IMC 607.5 is where the reviewer matches the rated assembly type to the correct damper, exception, and listing. A duct crossing a rated wall may need a fire damper, a smoke damper, a combination FD/SD, or both — the answer depends on which assembly type is being crossed.
607.5 Where Required: Fire dampers (FD), smoke dampers (SD), combination fire/smoke dampers (FD/SD), ceiling radiation dampers (CRD), and corridor dampers are required at the locations listed in 607.5.1 through 607.5.7. Where an assembly requires both fire and smoke protection, a combination FD/SD or both an FD and SD must be provided.
607.5.1 Fire Walls: Ducts and air transfer openings permitted through fire walls by IBC 706.11 must be protected with listed FDs installed per their listing. Fire walls are the most restrictive vertical assembly — penetrations are limited and require a permitted opening under IBC 706.11.

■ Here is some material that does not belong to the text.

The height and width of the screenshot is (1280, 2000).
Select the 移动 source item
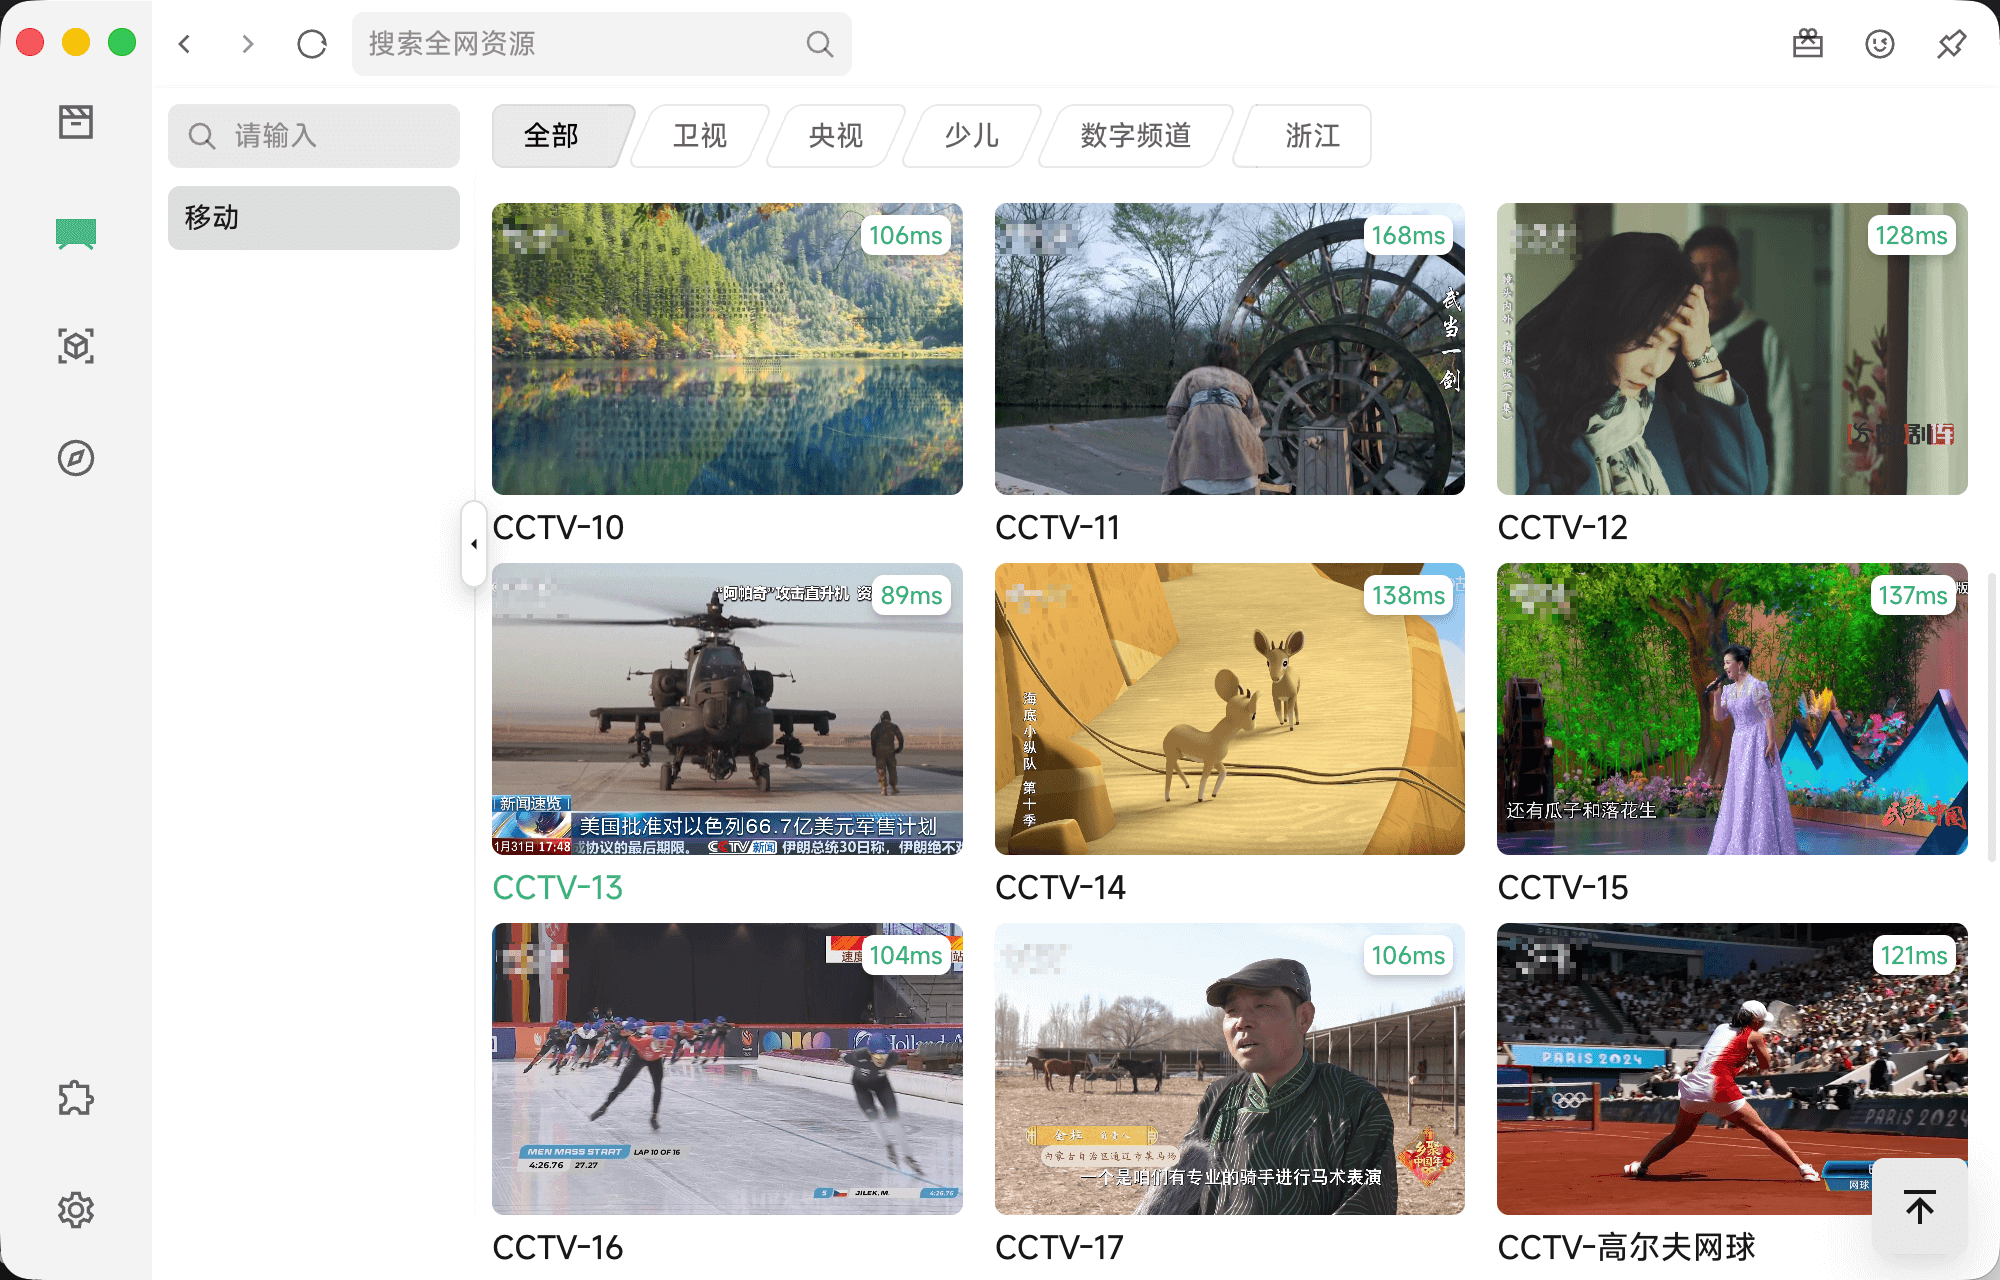point(314,218)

607.5.1.1 Horizontal Exits: Where a fire wall serves as a horizontal exit, each duct or air transfer opening also requires a listed SD. The FD alone is not sufficient at a horizontal exit.
607.5.2 Fire Barriers: Ducts and air transfer openings through fire barriers generally require a listed FD. Ducts and air transfer openings cannot penetrate interior exit stairways, ramps, or exit passageways except where permitted by IBC 1023.5 and 1024.6.
607.5.2 Exceptions: FDs are not required at certain fire barrier penetrations where: (1) the penetration is tested as part of the rated assembly; (2) smoke control would be impaired; or (3) the fully ducted HVAC exception is met. The fully ducted exception applies only to 1-hour-or-less fire barriers, non-Group H areas, sprinklered buildings, and continuous minimum 26-gage sheet steel duct from equipment to terminals. All four conditions must be met simultaneously.
607.5.2.1 Horizontal Exits: Where a fire barrier serves as a horizontal exit, each duct or air transfer opening also requires a listed SD — same requirement as fire walls.
Key Distinction: Fire walls and fire barriers are not interchangeable. Fire walls must be able to stand independently after fire destroys either adjacent section. Fire barriers separate areas within a building. The damper exception that applies to a fire barrier does not apply to a fire wall.
Why it matters: Applying a fire barrier exception to a fire wall penetration is a code error — not a conservative choice. The most common plan review comment on 607.5 work: damper type selected without identifying the assembly type. The assembly must be labeled on the mechanical plan before the damper schedule is finalized.
Where to show it: M-001 — IMC 607.5 damper notes and exception criteria. M-101 — duct and transfer openings at fire walls, fire barriers, and horizontal exits. M-501 — damper, sleeve, access, and penetration details with UL design number. M-603 — damper actuation and smoke control coordination. A/LS sheets — rated assembly labels coordinated with mechanical plan.
Do: Identify the rated assembly type before selecting the damper. Show whether FD, SD, or FD/SD is required at each penetration. Coordinate horizontal exits carefully — they require SD at both fire walls and fire barriers. For the fully ducted exception, document all four conditions on M-001.
Don’t: Don’t treat fire walls and fire barriers the same — different structural roles, different damper rules. Don’t omit SD at horizontal exits where required. Don’t apply the fully ducted exception without confirming duct gauge, occupancy, sprinkler status, and barrier rating.
Field Tip: Before applying any exception, ask: what wall is this, what is its rating, does it serve as a horizontal exit, and is the duct continuous and fully ducted? If the drawings don’t answer all questions, the exception basis is not established.
Masterbuild QA Lens
IMC 607 damper requirements are triggered by the rated assembly type, not by the duct system. Confirm the assembly label from the architectural drawings before the damper schedule is finalized.
Drawing / Submittal Check
For every duct and transfer opening at a rated assembly: assembly type on M plan, damper type with listing, access location, sleeve and retaining angle details, exception basis on M-001 if applicable.
Common Review Risk
Damper type selected without identifying the assembly type. Exception applied without documenting all conditions. Access panel missing or not coordinated with ceiling or shaft construction.
When To Escalate
Escalate when the rated assembly type cannot be confirmed from architectural drawings, when smoke control and damper requirements conflict, or when the exception conditions cannot be established from the project documents.
Rated Assembly Coordination
The mechanical plan must match the architectural life-safety plan. Assembly labels, damper types, and exception bases must agree between the M drawings and the A/LS drawings. Disagreements discovered at permit review become correction comments.